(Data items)
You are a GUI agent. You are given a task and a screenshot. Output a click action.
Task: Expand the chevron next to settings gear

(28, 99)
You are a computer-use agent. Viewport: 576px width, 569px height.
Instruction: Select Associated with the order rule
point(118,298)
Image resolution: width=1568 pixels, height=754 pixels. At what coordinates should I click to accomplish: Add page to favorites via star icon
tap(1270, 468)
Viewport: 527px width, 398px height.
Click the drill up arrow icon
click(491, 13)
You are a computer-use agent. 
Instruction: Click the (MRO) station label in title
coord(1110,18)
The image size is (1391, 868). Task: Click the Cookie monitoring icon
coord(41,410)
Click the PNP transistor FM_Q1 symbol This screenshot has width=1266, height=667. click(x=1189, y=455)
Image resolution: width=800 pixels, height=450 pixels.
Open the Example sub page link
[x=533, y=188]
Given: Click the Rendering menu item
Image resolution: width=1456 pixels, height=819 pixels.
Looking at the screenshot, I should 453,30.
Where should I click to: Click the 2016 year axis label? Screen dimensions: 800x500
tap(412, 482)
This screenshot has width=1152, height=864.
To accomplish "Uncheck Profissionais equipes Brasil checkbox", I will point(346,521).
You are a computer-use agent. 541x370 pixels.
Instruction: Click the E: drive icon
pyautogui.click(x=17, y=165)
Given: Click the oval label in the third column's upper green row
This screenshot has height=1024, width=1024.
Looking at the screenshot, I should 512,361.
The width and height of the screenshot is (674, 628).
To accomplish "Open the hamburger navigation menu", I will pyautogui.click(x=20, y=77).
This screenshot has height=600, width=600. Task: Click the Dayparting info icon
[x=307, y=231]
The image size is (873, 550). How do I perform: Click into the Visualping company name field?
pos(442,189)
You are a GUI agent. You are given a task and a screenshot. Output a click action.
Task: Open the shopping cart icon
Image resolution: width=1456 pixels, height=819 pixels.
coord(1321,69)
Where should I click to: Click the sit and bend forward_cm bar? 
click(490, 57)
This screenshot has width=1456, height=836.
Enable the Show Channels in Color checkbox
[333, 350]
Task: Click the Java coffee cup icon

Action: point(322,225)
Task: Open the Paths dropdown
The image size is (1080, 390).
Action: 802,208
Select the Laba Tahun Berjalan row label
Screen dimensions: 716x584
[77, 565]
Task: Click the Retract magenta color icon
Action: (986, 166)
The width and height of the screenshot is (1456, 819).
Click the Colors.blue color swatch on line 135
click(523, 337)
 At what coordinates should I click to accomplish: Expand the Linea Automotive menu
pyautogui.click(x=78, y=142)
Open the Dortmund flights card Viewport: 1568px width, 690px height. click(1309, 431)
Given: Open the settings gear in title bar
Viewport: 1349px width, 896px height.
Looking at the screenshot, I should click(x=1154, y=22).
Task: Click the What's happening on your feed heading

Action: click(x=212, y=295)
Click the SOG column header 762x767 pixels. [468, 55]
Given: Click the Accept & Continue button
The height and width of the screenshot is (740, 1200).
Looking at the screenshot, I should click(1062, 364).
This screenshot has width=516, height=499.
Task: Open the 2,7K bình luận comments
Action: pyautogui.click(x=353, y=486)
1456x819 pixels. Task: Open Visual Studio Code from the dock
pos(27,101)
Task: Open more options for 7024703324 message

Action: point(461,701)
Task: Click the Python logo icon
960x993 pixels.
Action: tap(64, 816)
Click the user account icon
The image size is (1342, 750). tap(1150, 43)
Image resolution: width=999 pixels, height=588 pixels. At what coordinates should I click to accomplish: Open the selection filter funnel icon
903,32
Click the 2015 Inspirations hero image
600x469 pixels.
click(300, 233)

PROMPT ::
Copy out every line of the material above word for word, changing nothing.

EXERCISE OUTPUT ::
You are a GUI agent. You are given a task and a screenshot. Output a click action.
Task: Expand the chevron next to settings gear

(28, 99)
You are a computer-use agent. Viewport: 576px width, 569px height.
Instruction: Select Associated with the order rule
point(118,298)
Image resolution: width=1568 pixels, height=754 pixels. At what coordinates should I click to accomplish: Add page to favorites via star icon
tap(1270, 468)
Viewport: 527px width, 398px height.
Click the drill up arrow icon
click(491, 13)
You are a computer-use agent. 
Instruction: Click the (MRO) station label in title
coord(1110,18)
The image size is (1391, 868). Task: Click the Cookie monitoring icon
coord(41,410)
Click the PNP transistor FM_Q1 symbol This screenshot has width=1266, height=667. click(x=1189, y=455)
Image resolution: width=800 pixels, height=450 pixels.
Open the Example sub page link
[x=533, y=188]
Given: Click the Rendering menu item
Image resolution: width=1456 pixels, height=819 pixels.
Looking at the screenshot, I should 453,30.
Where should I click to: Click the 2016 year axis label? Screen dimensions: 800x500
tap(412, 482)
This screenshot has width=1152, height=864.
To accomplish "Uncheck Profissionais equipes Brasil checkbox", I will point(346,521).
You are a computer-use agent. 541x370 pixels.
Instruction: Click the E: drive icon
pyautogui.click(x=17, y=165)
Given: Click the oval label in the third column's upper green row
This screenshot has height=1024, width=1024.
Looking at the screenshot, I should 512,361.
The width and height of the screenshot is (674, 628).
To accomplish "Open the hamburger navigation menu", I will pyautogui.click(x=20, y=77).
This screenshot has height=600, width=600. Task: Click the Dayparting info icon
[x=307, y=231]
The image size is (873, 550). How do I perform: Click into the Visualping company name field?
pos(442,189)
You are a GUI agent. You are given a task and a screenshot. Output a click action.
Task: Open the shopping cart icon
Image resolution: width=1456 pixels, height=819 pixels.
coord(1321,69)
Where should I click to: Click the sit and bend forward_cm bar? 
click(490, 57)
This screenshot has width=1456, height=836.
Enable the Show Channels in Color checkbox
[333, 350]
Task: Click the Java coffee cup icon

Action: point(322,225)
Task: Open the Paths dropdown
The image size is (1080, 390).
Action: 802,208
Select the Laba Tahun Berjalan row label
Screen dimensions: 716x584
[77, 565]
Task: Click the Retract magenta color icon
Action: (986, 166)
The width and height of the screenshot is (1456, 819).
Click the Colors.blue color swatch on line 135
click(523, 337)
 At what coordinates should I click to accomplish: Expand the Linea Automotive menu
pyautogui.click(x=78, y=142)
Open the Dortmund flights card Viewport: 1568px width, 690px height. click(1309, 431)
Given: Open the settings gear in title bar
Viewport: 1349px width, 896px height.
Looking at the screenshot, I should click(x=1154, y=22).
Task: Click the What's happening on your feed heading

Action: click(x=212, y=295)
Click the SOG column header 762x767 pixels. [468, 55]
Given: Click the Accept & Continue button
The height and width of the screenshot is (740, 1200).
Looking at the screenshot, I should click(1062, 364).
This screenshot has width=516, height=499.
Task: Open the 2,7K bình luận comments
Action: pyautogui.click(x=353, y=486)
1456x819 pixels. Task: Open Visual Studio Code from the dock
pos(27,101)
Task: Open more options for 7024703324 message

Action: point(461,701)
Task: Click the Python logo icon
960x993 pixels.
Action: tap(64, 816)
Click the user account icon
The image size is (1342, 750). tap(1150, 43)
Image resolution: width=999 pixels, height=588 pixels. At what coordinates should I click to accomplish: Open the selection filter funnel icon
903,32
Click the 2015 Inspirations hero image
600x469 pixels.
click(300, 233)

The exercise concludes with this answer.